Het meisje keek haar broertje streng aan.
‘Dat mag niet, dat weet je wel. We mogen niet aan de houtjes komen.’
Ze keek opzij, naar de houten kruisen die naast haar in de grond staken. Ze waren groter dan haar broertje. In het hout waren nummers gekrast. Maar hoe ze het ook probeerde, ze had nooit begrepen wat die nummers betekenden. Starend dacht ze na over alle nummers die ze kende. Ze merkte niet hoe haar broertje haar aandacht probeerde te trekken en uiteindelijk alle bloemetjes bij haar wegpakte en tussen zijn steentjes stak.
Pas toen ze een geluid hoorde, keek ze op. Een grote auto die ze niet kende reed door de poort. Twee mannen met rare petjes stapten uit en kwamen naar hen toe.
Het meisje snapte niet wat deze mannen kwamen doen. Bang keek ze hen aan. Ze voelde hoe haar broertje haar hand pakte.
De mannen stonden even stil en keken elkaar aan. Tenslotte begon één van hen streng tegen haar te praten, maar ze snapte niet wat hij zei. Ze keek geschrokken naar de mannen op. Haar broertje begon te huilen. Toen stond ze op, pakte haar broertje op de arm en rende zo snel mogelijk weg.
‘Mamma, er zijn gekke mannen in de tuin!’ Snikkend keek ze haar moeder aan. ‘En ze zeggen dingen die ik niet snap!’
Haar moeder aaide haar troostend over haar hoofd.
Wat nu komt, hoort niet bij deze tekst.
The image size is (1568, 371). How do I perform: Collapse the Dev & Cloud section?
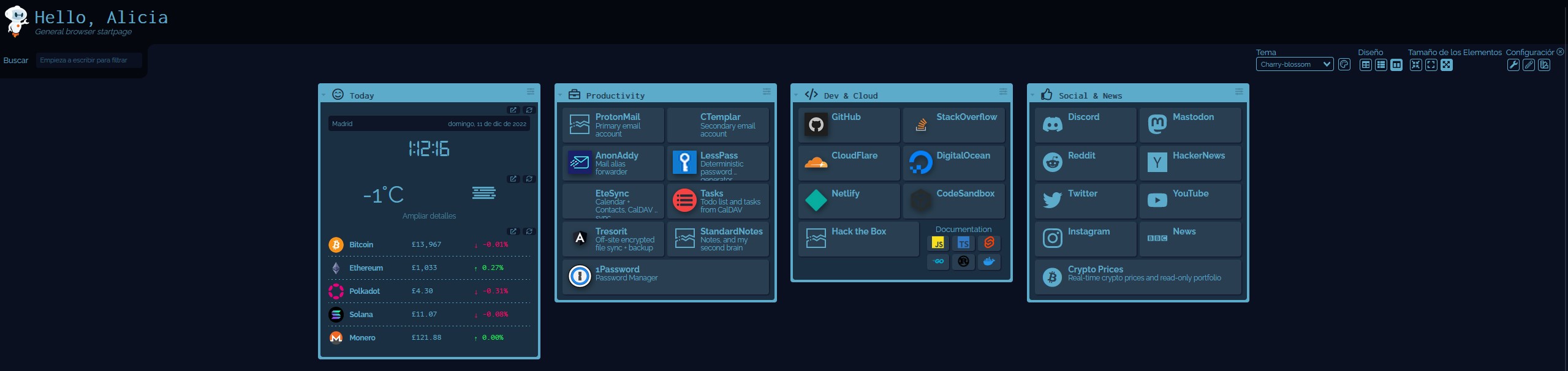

‘Rustig maar, ik heb ze gezien. Ze doen niks. Straks gaan ze weer weg. Kom maar binnen spelen met je broertje.’
Het meisje zette haar broertje weer neer en liep met hem naar binnen. Wat kwamen die mannen dan doen? Ze keek om zich heen. Haar broertje rende meteen naar zijn houten trein in de hoek. Haar moeder was weggelopen.
Aarzelend liep ze naar het raam. Ze tuurde langs het kozijn naar buiten in de hoop dat de mannen haar niet konden zien. Toen ze haar hand op de vensterbank legde, merkte ze pas dat ze het kleine ronde kiezeltje nog steeds vast had. Ze kneep erin.
De mannen waren bezig bij de houten kruisen. Ze groeven een gat in de grond. Het gat werd groter en groter. Tenslotte stapten de mannen in het gat en ze tilden iets op. Het was groot en van hout. De mannen moesten veel moeite doen om het uit het gat te krijgen.
‘Wat ben je aan het doen?’
Het meisje schrok en draaide zich om. Haar moeder keek haar verbaasd aan en pakte haar hand.
‘Kom maar, dan gaan we samen spelen.’
Terwijl ze met haar moeder mee liep en het steentje in haar kleren verstopte, keek ze nog één keer achterom. Dat was het laatste moment in haar leven dat ze de kruisen gezien had.
Elf jaar later stond het meisje aan de poort van de begraafplaats. Het was een kille dag en haar haar waaide in haar mond. Maar het ronde, witte kiezelsteentje had ze stevig vast.
Behoedzaam opende ze de poort en ging naar binnen. Ze hoefde maar één stap te zetten voor ze het ijskoud kreeg. Terwijl ze rond keek, sprongen de tranen in haar ogen. Ze pakte het briefje uit haar jaszak en keek ernaar. Deze vijf cijfers ging ze hier nooit terugvinden. Waar ze ook keek strekten de rijen met stenen kruisen zich uit. Allemaal even kaal en grijs, allemaal net zo vergeten als de oorlog zelf.
Langzaam scheurde ze het papiertje tot kleine snippertjes, het kiezeltje met pink en ringvinger in haar rechter handpalm geklemd. Waarom had niemand dit ooit verteld? Waarom had ze moeten vermoeden dat deze drama’s zich hadden afgespeeld? Hoe had ze moeten weten dat het er niet vijf, maar duizenden waren? Zou haar broertje het ooit beseft hebben?
Ze keek naar het steentje, maar dacht niet lang na. Met een krachtige haal gooide ze het tussen de graven. Het kwam niet ver. Het kwam helemaal niet ver. De afstand die zij kon bereiken was niks bij de afschuwelijke uitgestrektheid van deze plek.
Nu wist ze pas zeker dat niemand dit ooit volledig zou kunnen beseffen.